*** Source material ***

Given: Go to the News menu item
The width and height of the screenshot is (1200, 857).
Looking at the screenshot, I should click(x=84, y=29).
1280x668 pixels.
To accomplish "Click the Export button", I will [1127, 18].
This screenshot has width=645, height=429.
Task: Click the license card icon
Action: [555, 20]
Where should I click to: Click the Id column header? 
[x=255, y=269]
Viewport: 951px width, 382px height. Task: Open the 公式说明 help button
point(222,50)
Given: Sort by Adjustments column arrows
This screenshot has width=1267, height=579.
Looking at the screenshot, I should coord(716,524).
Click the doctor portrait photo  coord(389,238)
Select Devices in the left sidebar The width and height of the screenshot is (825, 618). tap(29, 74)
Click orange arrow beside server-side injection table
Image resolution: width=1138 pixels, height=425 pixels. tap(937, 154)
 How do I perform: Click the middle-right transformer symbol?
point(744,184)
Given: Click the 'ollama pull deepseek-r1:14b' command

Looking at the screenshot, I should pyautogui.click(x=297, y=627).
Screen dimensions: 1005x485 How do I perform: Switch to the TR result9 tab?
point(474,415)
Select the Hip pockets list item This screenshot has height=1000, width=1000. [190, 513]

***

• _Task requirements_
An exact copy of every record is needed; write it out in full.

• _Answer space_
Given: Go to the News menu item
The width and height of the screenshot is (1200, 857).
Looking at the screenshot, I should click(x=84, y=29).
1280x668 pixels.
To accomplish "Click the Export button", I will [1127, 18].
This screenshot has width=645, height=429.
Task: Click the license card icon
Action: [555, 20]
Where should I click to: Click the Id column header? 
[x=255, y=269]
Viewport: 951px width, 382px height. Task: Open the 公式说明 help button
point(222,50)
Given: Sort by Adjustments column arrows
This screenshot has width=1267, height=579.
Looking at the screenshot, I should coord(716,524).
Click the doctor portrait photo  coord(389,238)
Select Devices in the left sidebar The width and height of the screenshot is (825, 618). tap(29, 74)
Click orange arrow beside server-side injection table
Image resolution: width=1138 pixels, height=425 pixels. tap(937, 154)
 How do I perform: Click the middle-right transformer symbol?
point(744,184)
Given: Click the 'ollama pull deepseek-r1:14b' command

Looking at the screenshot, I should pyautogui.click(x=297, y=627).
Screen dimensions: 1005x485 How do I perform: Switch to the TR result9 tab?
point(474,415)
Select the Hip pockets list item This screenshot has height=1000, width=1000. [190, 513]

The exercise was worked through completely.